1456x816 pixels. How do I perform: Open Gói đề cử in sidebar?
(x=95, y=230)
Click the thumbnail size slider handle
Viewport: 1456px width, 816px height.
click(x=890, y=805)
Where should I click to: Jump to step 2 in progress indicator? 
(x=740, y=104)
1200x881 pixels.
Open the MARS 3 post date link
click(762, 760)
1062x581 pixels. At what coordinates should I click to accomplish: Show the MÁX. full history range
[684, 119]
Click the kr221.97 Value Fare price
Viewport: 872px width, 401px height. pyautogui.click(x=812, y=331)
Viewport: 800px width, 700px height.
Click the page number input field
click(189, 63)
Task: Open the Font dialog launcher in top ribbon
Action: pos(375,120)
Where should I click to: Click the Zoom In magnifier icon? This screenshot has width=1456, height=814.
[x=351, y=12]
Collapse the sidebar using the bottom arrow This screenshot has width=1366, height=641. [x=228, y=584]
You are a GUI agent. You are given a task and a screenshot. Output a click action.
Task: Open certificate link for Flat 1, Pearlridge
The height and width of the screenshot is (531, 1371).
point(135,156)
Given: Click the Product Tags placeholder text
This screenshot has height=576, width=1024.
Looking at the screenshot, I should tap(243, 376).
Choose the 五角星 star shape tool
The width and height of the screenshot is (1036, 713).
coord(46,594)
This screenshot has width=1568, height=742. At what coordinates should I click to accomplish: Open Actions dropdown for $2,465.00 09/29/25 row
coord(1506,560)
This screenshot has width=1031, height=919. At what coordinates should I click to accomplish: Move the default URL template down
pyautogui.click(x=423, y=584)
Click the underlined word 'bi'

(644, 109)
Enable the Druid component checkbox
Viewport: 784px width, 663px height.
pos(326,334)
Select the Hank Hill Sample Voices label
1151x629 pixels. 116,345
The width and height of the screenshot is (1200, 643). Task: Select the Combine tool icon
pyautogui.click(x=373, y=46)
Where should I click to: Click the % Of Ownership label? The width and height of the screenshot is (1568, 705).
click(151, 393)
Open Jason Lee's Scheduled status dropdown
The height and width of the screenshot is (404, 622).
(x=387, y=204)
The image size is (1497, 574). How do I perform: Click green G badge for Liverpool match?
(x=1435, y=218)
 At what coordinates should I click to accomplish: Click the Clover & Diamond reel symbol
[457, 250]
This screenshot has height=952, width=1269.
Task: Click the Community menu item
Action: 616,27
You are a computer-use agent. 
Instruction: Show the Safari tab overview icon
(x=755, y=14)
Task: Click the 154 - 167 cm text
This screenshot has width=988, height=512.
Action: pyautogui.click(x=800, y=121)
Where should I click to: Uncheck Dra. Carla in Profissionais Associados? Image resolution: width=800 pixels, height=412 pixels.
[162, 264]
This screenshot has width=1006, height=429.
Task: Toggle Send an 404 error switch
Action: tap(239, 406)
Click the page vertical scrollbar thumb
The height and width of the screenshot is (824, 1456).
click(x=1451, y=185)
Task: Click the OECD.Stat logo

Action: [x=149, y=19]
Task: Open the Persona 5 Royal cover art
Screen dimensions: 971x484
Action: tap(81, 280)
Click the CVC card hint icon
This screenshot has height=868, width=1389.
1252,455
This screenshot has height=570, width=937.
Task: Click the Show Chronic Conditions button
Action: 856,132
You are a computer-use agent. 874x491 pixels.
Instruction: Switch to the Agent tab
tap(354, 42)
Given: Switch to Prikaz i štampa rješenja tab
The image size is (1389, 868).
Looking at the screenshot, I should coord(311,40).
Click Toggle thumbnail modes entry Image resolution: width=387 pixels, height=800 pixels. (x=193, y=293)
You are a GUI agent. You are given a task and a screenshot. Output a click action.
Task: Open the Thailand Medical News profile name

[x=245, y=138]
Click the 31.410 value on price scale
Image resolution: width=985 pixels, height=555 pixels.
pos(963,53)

- [Exercise aim] Every line of the listing must be transcribed exactly.

- [Answer section]
1456x816 pixels. How do I perform: Open Gói đề cử in sidebar?
(x=95, y=230)
Click the thumbnail size slider handle
Viewport: 1456px width, 816px height.
click(x=890, y=805)
Where should I click to: Jump to step 2 in progress indicator? 
(x=740, y=104)
1200x881 pixels.
Open the MARS 3 post date link
click(762, 760)
1062x581 pixels. At what coordinates should I click to accomplish: Show the MÁX. full history range
[684, 119]
Click the kr221.97 Value Fare price
Viewport: 872px width, 401px height. pyautogui.click(x=812, y=331)
Viewport: 800px width, 700px height.
Click the page number input field
click(189, 63)
Task: Open the Font dialog launcher in top ribbon
Action: pos(375,120)
Where should I click to: Click the Zoom In magnifier icon? This screenshot has width=1456, height=814.
[x=351, y=12]
Collapse the sidebar using the bottom arrow This screenshot has width=1366, height=641. [x=228, y=584]
You are a GUI agent. You are given a task and a screenshot. Output a click action.
Task: Open certificate link for Flat 1, Pearlridge
The height and width of the screenshot is (531, 1371).
point(135,156)
Given: Click the Product Tags placeholder text
This screenshot has height=576, width=1024.
Looking at the screenshot, I should tap(243, 376).
Choose the 五角星 star shape tool
The width and height of the screenshot is (1036, 713).
coord(46,594)
This screenshot has width=1568, height=742. At what coordinates should I click to accomplish: Open Actions dropdown for $2,465.00 09/29/25 row
coord(1506,560)
This screenshot has width=1031, height=919. At what coordinates should I click to accomplish: Move the default URL template down
pyautogui.click(x=423, y=584)
Click the underlined word 'bi'

(644, 109)
Enable the Druid component checkbox
Viewport: 784px width, 663px height.
pos(326,334)
Select the Hank Hill Sample Voices label
1151x629 pixels. 116,345
The width and height of the screenshot is (1200, 643). Task: Select the Combine tool icon
pyautogui.click(x=373, y=46)
Where should I click to: Click the % Of Ownership label? The width and height of the screenshot is (1568, 705).
click(151, 393)
Open Jason Lee's Scheduled status dropdown
The height and width of the screenshot is (404, 622).
(x=387, y=204)
The image size is (1497, 574). How do I perform: Click green G badge for Liverpool match?
(x=1435, y=218)
 At what coordinates should I click to accomplish: Click the Clover & Diamond reel symbol
[457, 250]
This screenshot has height=952, width=1269.
Task: Click the Community menu item
Action: 616,27
You are a computer-use agent. 
Instruction: Show the Safari tab overview icon
(x=755, y=14)
Task: Click the 154 - 167 cm text
This screenshot has width=988, height=512.
Action: pyautogui.click(x=800, y=121)
Where should I click to: Uncheck Dra. Carla in Profissionais Associados? Image resolution: width=800 pixels, height=412 pixels.
[162, 264]
This screenshot has width=1006, height=429.
Task: Toggle Send an 404 error switch
Action: tap(239, 406)
Click the page vertical scrollbar thumb
The height and width of the screenshot is (824, 1456).
click(x=1451, y=185)
Task: Click the OECD.Stat logo

Action: [x=149, y=19]
Task: Open the Persona 5 Royal cover art
Screen dimensions: 971x484
Action: tap(81, 280)
Click the CVC card hint icon
This screenshot has height=868, width=1389.
1252,455
This screenshot has height=570, width=937.
Task: Click the Show Chronic Conditions button
Action: 856,132
You are a computer-use agent. 874x491 pixels.
Instruction: Switch to the Agent tab
tap(354, 42)
Given: Switch to Prikaz i štampa rješenja tab
The image size is (1389, 868).
Looking at the screenshot, I should coord(311,40).
Click Toggle thumbnail modes entry Image resolution: width=387 pixels, height=800 pixels. (x=193, y=293)
You are a GUI agent. You are given a task and a screenshot. Output a click action.
Task: Open the Thailand Medical News profile name

[x=245, y=138]
Click the 31.410 value on price scale
Image resolution: width=985 pixels, height=555 pixels.
pos(963,53)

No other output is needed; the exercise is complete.